One of the most noteworthy features of Chrome is its "isolated sandbox" approach, Google VP of Product Management Sundar Pichai and Engineering Director Linus Upson wrote in their blog announcement Monday. Put simply, the software opens every tab in its own individual compartment, so to speak -- so if one site crashes, your whole browser won't go down. Behind-the-scenes features such as this seem to be the focus of Chrome -- as opposed to flashy interface-based options.
"Like the classic Google homepage, Google Chrome is clean and fast. It gets out of your way and gets you where you want to go," Pichai and Upson explain.
The initial beta will be Windows-specific, though Mac and Linux versions are currently under development.
Intrigue aside, whether Chrome can win crowds over may prove to be iffy. Ultimately, basic human nature could get in the way.
"One of the things that's going to work against Google a little bit is that typically, browser users don't change browsers unless the browser they're using is causing them some kind of problem," Rob Enderle, principal analyst with the Enderle Group, told TechNewsWorld. "They will try other browsers out, but they won't necessarily stick with them because they are creatures of habit," he said.
The first time isn't always the charm, either.
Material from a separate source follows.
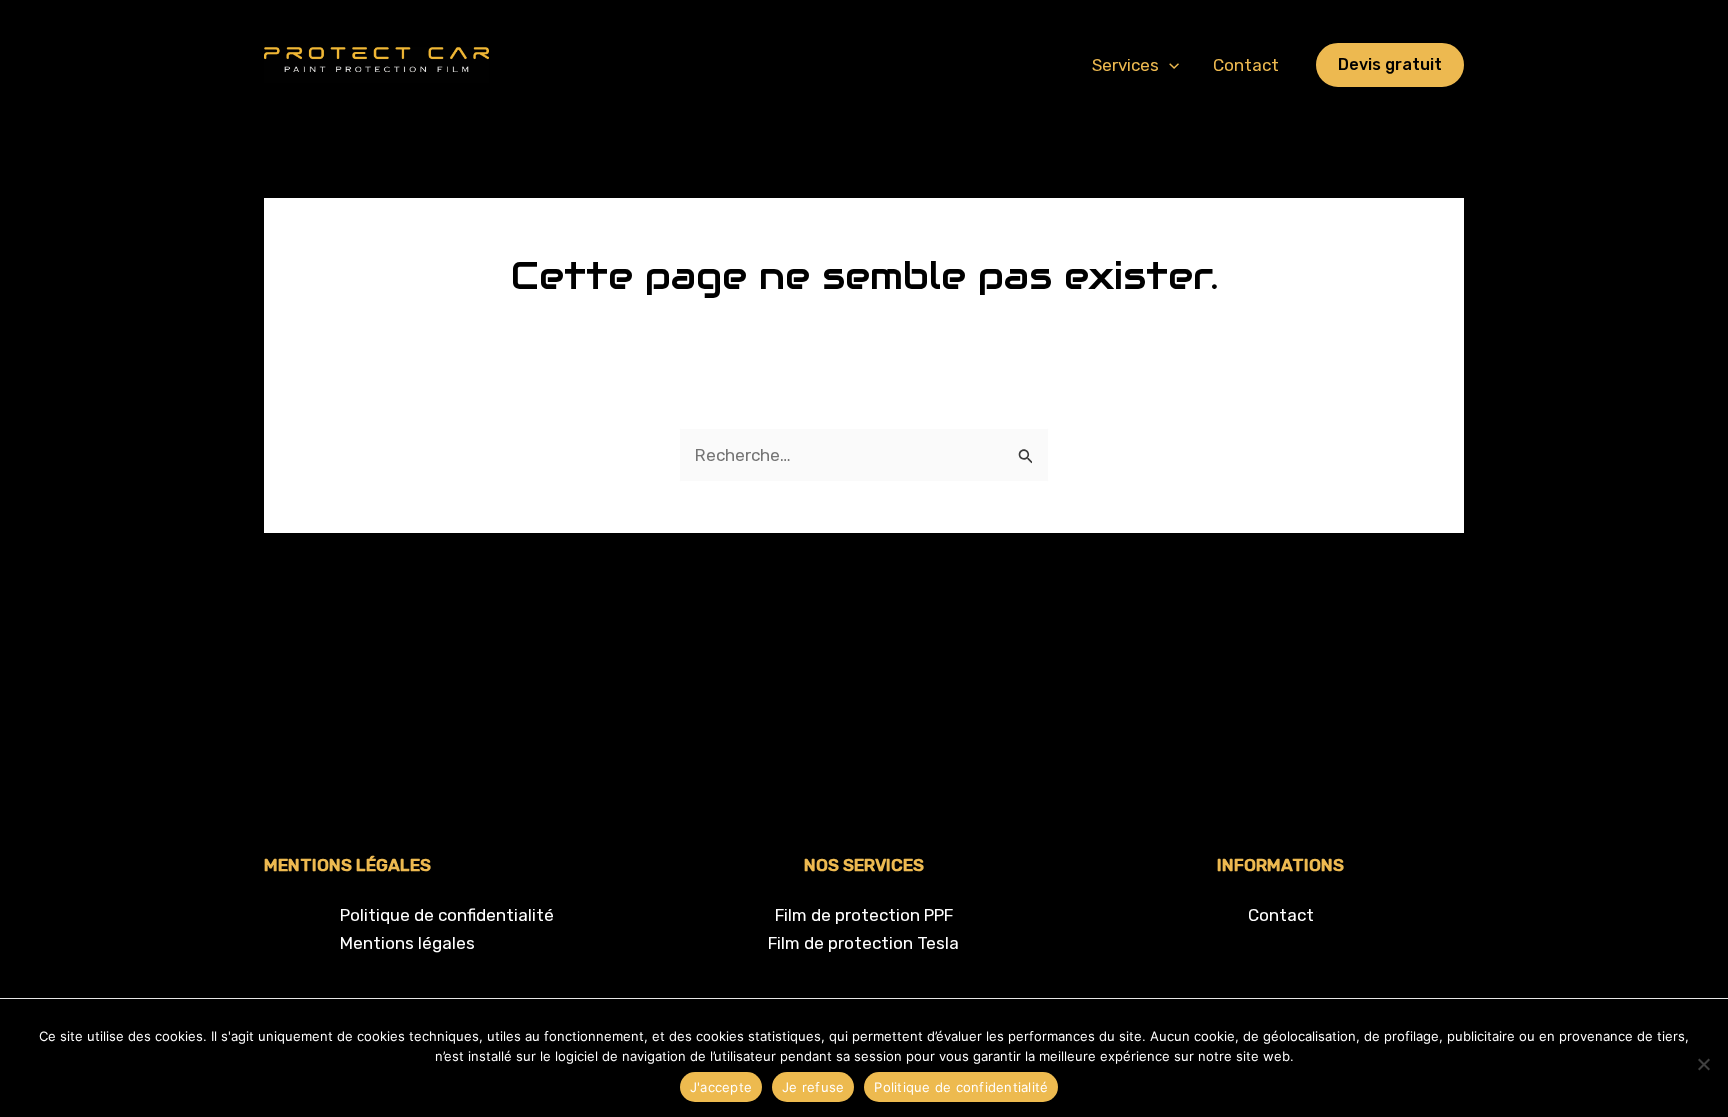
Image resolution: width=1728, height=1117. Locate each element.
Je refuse (813, 1087)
As with any initial beta release, Enderle cautions users not to set expectations too high.
"I'm not expecting it to be a complete disaster, but generation one products do tend to have a certain amount of pain associated with them -- and that should be taken into account," he noted.
If any companies have reason to fear, Mozilla and Microsoft are certainly the ones that come to mind. Executives at both corporations have expressed only encouragement so far, welcoming the added user choice and expressing no worry. Still, there's bound to be some apprehension over the launch, even if it's not being publicly expressed.
"It's going to stir things up a bit," Enderle predicted.